DESCRIPTION OF THE TASK
Beginning with the line containing "You are a computer-use", transcribe every line exactly down to the last one in the records below, and drop the pictures.

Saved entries
────────────────────────────────────────
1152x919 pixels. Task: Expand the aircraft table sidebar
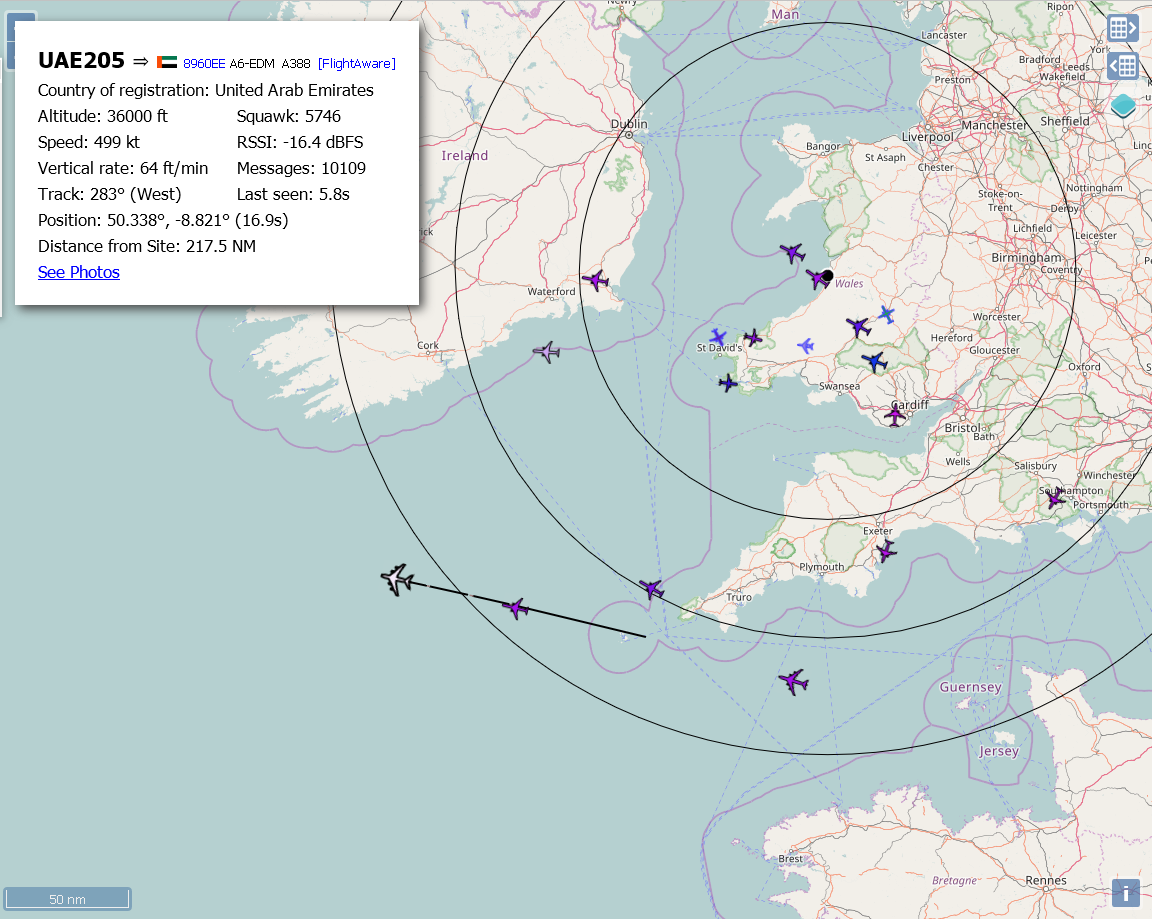click(x=1123, y=27)
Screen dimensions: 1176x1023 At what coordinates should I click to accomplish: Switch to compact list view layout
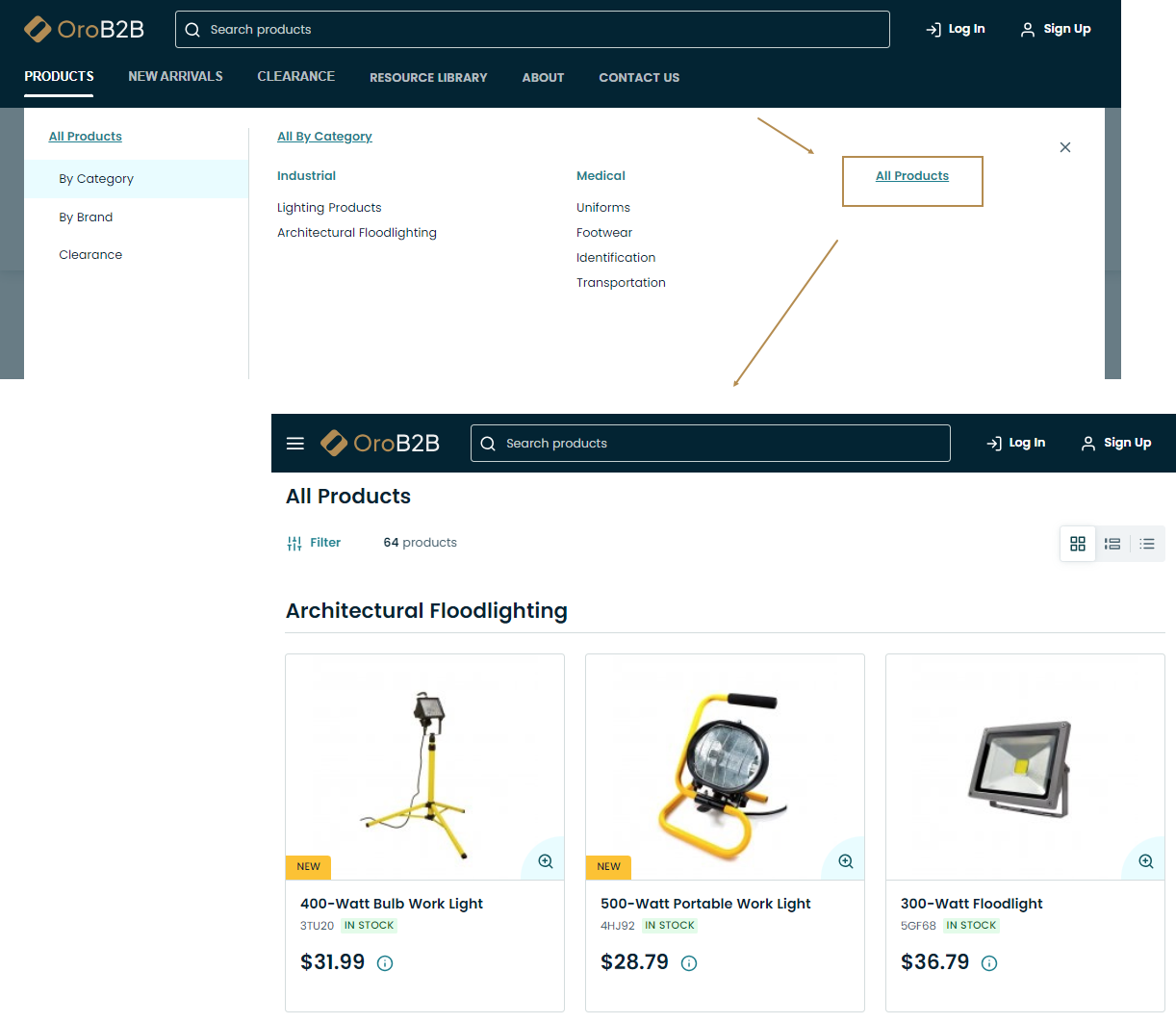point(1147,544)
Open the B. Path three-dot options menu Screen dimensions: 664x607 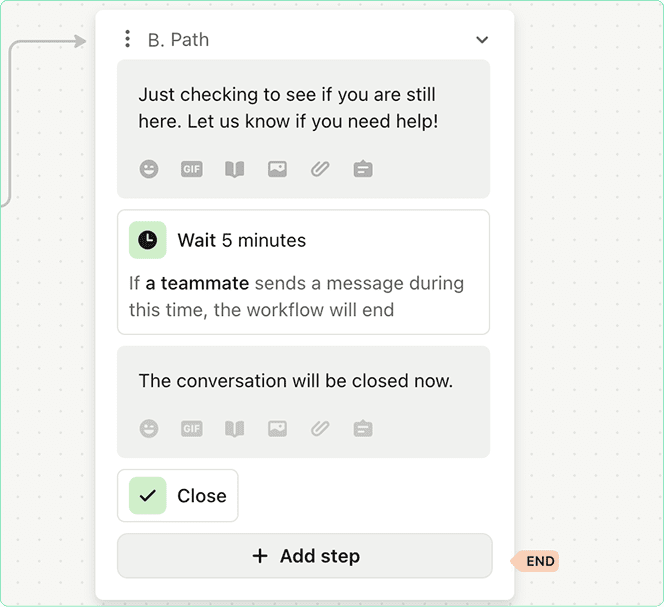(127, 39)
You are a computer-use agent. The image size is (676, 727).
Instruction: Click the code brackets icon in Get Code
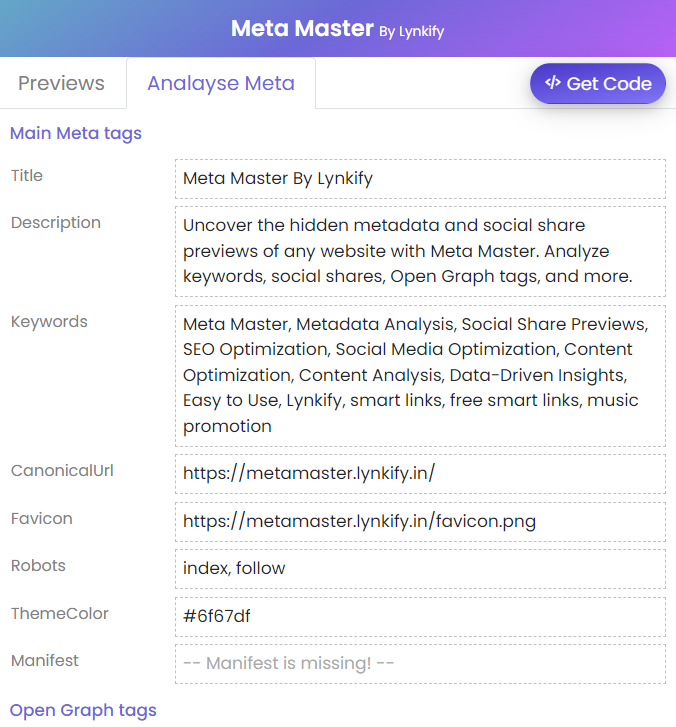coord(552,83)
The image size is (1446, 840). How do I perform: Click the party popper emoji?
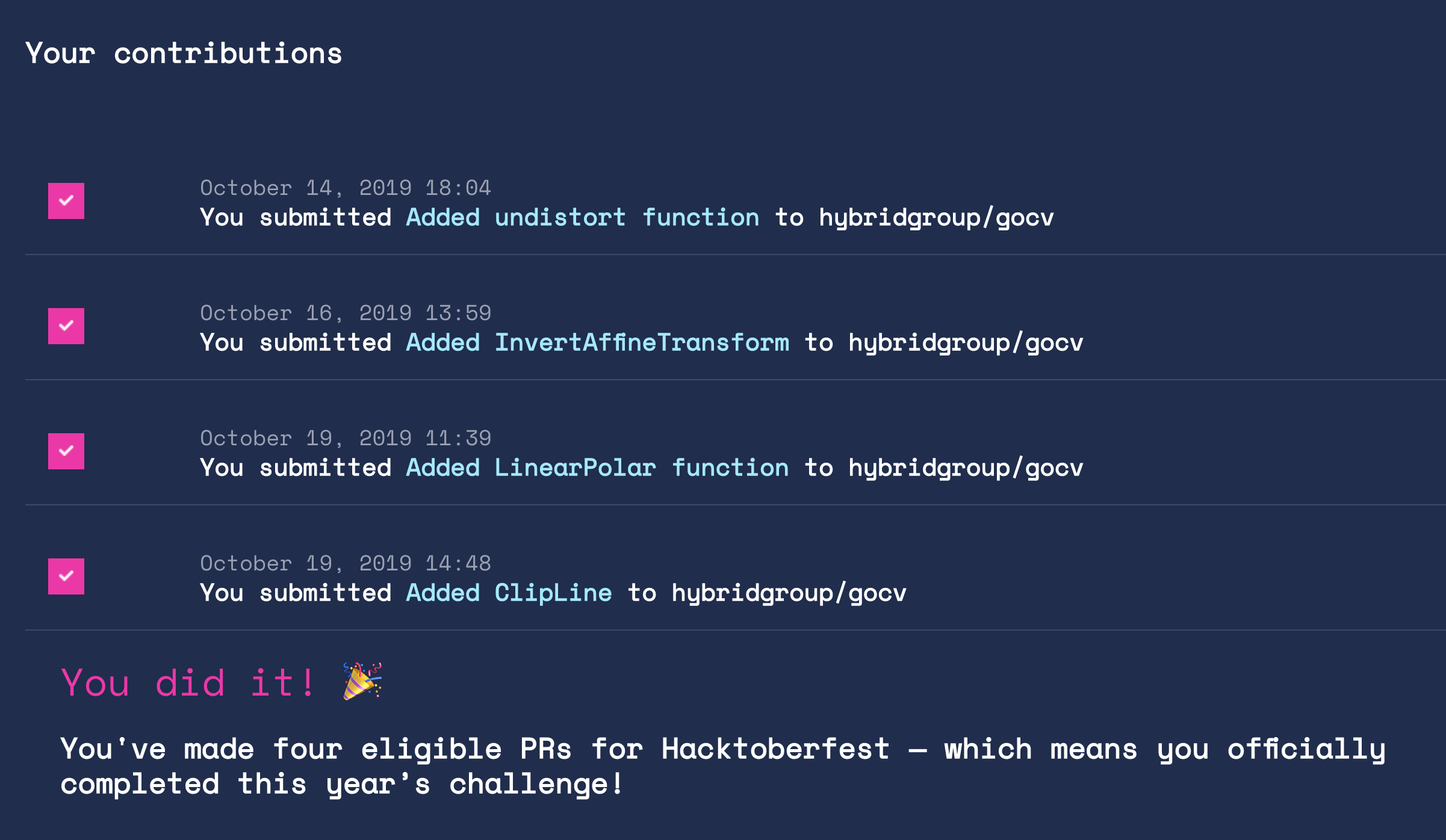coord(362,681)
────────────────────────────────────────
EXPECTED ANSWER
You are a computer-use agent. The image size is (676, 727).
Instruction: Click the code brackets icon in Get Code
coord(552,83)
The image size is (1446, 840). How do I perform: Click the party popper emoji?
coord(362,681)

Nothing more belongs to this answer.